New numerical method: Self-consistent clustering analysis
[Article in Computer Methods in Applied Mechanics and Engineering, 2016]
One of the major challenges in applying machine learning for data-driven discovery of materials and structures was the computational time needed to generate high-fidelity data for complex phenomena such as plasticity and damage. This longstanding challenge is addressed by including our new method called "self-consistent clustering analysis" (SCA) in the new data-driven computational framework.
Other relevant work
Polymer physics: Atomistic to continuum prediction of the epoxy quasi-static thermo-plastic behavior
[Article in Macromolecules, 2015]
Nano-kinking of the polymer chains is the mechanism that drives plasticity in highly cross-linked glassy polymers such as epoxies (see figure above). We wanted to find the quasi-static thermo-plastic behavior of a highly cross-linked epoxy material from molecular dynamics simulations. This is still an open area of research as molecular dynamics simulations are performed with strain-rates that are orders of magnitude larger than the ones occurring in macroscopic experiments. In this work, we proposed a simple yet powerful procedure to obtain the complete plastic behavior of these materials at macroscopic conditions for different temperatures by using the Argon theory introduced in 1972.
The figures below show (a) the yield surfaces obtained from molecular dynamics and the predicted quasi-static yield surface for the macro-continuum model; and (b) the tensile, compressive and shear stress-strain curves for the molecular dynamics simulations and the macro-continuum model.
(a) Yield surfaces generated from Molecular Dynamics and predicted quasi-static yield surface
(b) Macro-continuum and molecular dynamics tensile, compressive and shear stress-strain curves
Meshfree: Including peridynamics in the meshfree family
[Article in Computational Mechanics, 2014]
In this article we unified different strong and weak form meshfree methods by deriving them from the equation shown above. Moreover, the state-based Peridynamics method introduced by Silling et al. in 2007 was also unified with the other meshfree methods such as the Reproducing Kernel Particle Method introduced by Liu et al. in 1995. A modification to Peridynamics for usage with non-uniform grids was also proposed.
Composites at micro-scale: High-fidelity micro-scale simulations
[Article in Composite Structures, 2015]
A new three-dimensional micromechanical model in great agreement with experimental data for different load cases.
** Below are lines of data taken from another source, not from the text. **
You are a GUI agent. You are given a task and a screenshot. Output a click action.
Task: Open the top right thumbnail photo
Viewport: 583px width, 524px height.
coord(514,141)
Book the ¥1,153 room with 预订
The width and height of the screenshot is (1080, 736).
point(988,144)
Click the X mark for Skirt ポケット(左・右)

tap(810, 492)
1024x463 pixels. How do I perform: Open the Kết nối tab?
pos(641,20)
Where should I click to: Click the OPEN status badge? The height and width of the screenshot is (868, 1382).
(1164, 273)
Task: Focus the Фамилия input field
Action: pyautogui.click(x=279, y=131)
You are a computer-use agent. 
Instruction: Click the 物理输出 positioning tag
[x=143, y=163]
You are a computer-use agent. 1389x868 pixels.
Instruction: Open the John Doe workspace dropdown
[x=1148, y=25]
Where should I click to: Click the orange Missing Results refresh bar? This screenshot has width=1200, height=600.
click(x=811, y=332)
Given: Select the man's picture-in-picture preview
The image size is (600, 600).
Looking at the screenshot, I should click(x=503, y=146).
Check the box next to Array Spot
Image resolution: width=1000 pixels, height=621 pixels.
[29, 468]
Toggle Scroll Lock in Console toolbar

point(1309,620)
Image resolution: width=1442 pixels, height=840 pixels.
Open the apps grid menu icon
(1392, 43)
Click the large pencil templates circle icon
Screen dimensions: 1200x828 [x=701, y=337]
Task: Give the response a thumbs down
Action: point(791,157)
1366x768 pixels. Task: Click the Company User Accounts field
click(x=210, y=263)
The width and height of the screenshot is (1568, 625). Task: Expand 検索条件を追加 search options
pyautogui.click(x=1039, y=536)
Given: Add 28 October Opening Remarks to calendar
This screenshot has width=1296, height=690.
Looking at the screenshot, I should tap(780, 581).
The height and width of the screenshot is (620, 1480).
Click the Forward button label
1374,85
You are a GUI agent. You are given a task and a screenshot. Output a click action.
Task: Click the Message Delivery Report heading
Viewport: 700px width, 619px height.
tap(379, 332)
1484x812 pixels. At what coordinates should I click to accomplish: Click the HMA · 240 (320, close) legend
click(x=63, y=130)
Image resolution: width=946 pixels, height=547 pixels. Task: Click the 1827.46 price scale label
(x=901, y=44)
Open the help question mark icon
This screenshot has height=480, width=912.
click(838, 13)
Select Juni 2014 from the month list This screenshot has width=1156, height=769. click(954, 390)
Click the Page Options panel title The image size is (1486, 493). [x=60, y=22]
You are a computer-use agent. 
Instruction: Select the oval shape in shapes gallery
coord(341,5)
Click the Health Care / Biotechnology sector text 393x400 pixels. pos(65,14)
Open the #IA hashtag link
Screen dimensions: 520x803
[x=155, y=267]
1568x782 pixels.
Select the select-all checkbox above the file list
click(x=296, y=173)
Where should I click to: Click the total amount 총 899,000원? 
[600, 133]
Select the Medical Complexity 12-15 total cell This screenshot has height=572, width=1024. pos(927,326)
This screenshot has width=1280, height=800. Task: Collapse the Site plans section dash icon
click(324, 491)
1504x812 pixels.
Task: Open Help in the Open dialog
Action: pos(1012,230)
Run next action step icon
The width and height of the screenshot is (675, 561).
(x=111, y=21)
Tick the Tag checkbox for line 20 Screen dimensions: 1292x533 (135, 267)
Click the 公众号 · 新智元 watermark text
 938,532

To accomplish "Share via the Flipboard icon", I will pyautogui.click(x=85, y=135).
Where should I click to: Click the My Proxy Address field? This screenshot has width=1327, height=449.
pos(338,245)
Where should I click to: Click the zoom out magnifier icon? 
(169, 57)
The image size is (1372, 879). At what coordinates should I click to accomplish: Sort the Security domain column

The video shows the first of its kind three-dimensional simulation of the most complex failure mode of a fiber-reinforced composite material: kink band formation due to longitudinal compressive loading.
Composites at macro-scale: Simulation of fracture of composite laminates
[Article in Mechanics of Materials, 2013]
Macroscopic fracture plane prediction by embedding the Smeared Crack Model proposed by Bazant et al. in 1988 with the cohesive damage law proposed by Camanho et al. in 2003. Good agreement with the experimental results for different off-axis compression tests of advanced composite laminates was achieved, as can be seen here.
XFEM: weak to strong discontinuties transition
[Article in International Journal for Numerical Methods in Engineering, 2015]
The eXtended Finite Element Method (XFEM) developed by Belytschko and co-workers in 1999 has been very successful in modeling different types of material discontinuities: cracks and interfaces. These discontinuities are treated differently by using two different enrichment functions. In this work we proposed a method to deal with the transition between these two discontinuities. This transition can occur in two directions: 1) from a material interface to a crack due to interface debonding; 2) from a crack to a material interface due to material healing.